I was interested to find out how quickly the concept spread to the UK from the play's inaugural performances in Prague, and so I had a dig around in The Guardian and Observer digital archive.
It looks like the first mention of the term is in The Observer, on Sunday October 23rd, 1921. It features in a review of the play itself, titled "Man and machine - strange Frankenstein play at Prague".
Actually this isn't quite the first mention of 'robot', as throughout The Observer article the "hands" or "manufactured men" are referred to as 'roboter'.
The first time 'robot' is used appears to be in a Guardian review of an English language production of the play, some 18 months later in April 1923.
It only takes another month for the term to have transferred into political discourse, in a May 1923 Guardian essay by Evelyn Sharp entitled "The robot father - motherhood and the state". It examines the debate about the role of gender in raising children, suggesting that:
"The Robot boy who would not be seen wheeling the perambulator or kissing is mother in public is father to the Robot man who discusses the question of family endowment at a conference or in Parliament as though every family were divided into two sections - on the one side the father who pays and can withhold payment, on the other side, the mother and child."
A slightly more curious mention of the term comes in July 1923, in a report on the Champion Polo Cup, stating that 'Robots beat Indian Tigers' in the final. I've been unable to find any corroborating evidence as to whether this was just an odd nickname, or a genuine triumph for metal men against feline carnivores. The names of the winning team, however, suggest the former rather than the latter.

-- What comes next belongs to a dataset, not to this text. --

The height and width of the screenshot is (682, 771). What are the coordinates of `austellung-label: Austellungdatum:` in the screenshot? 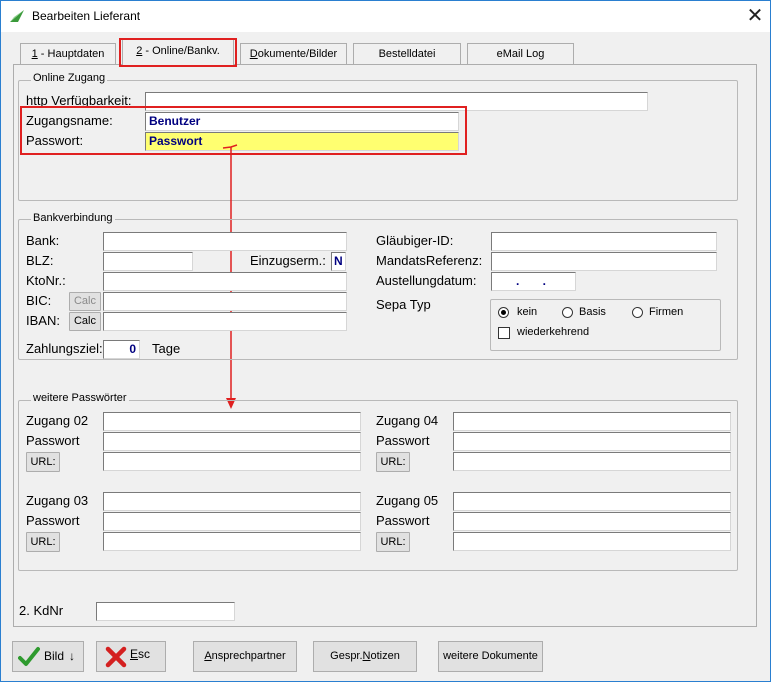 It's located at (426, 280).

The majority of mentions of the word 'robot' in the two papers during the 20s were directly in connection with Capek's play, but in 1927 the word began to be employed to describe an 'ingenious' new invention about to hit the streets of London - the 'robot policeman'. We know the modern equivalent in the UK as 'traffic lights', but in some places in the world, South Africa, for example, they are still called 'robots' - and my wife continues to use the term in that way in the UK.
For me it is nothing but testimony to the power of the ideas in Capek's play that 'robot' as a word so rapidly transformed from a curiosity in foreign theatres, to a shorthand for a series of political and social ideas, and began to be used as a nickname and picked up to describe new inventions.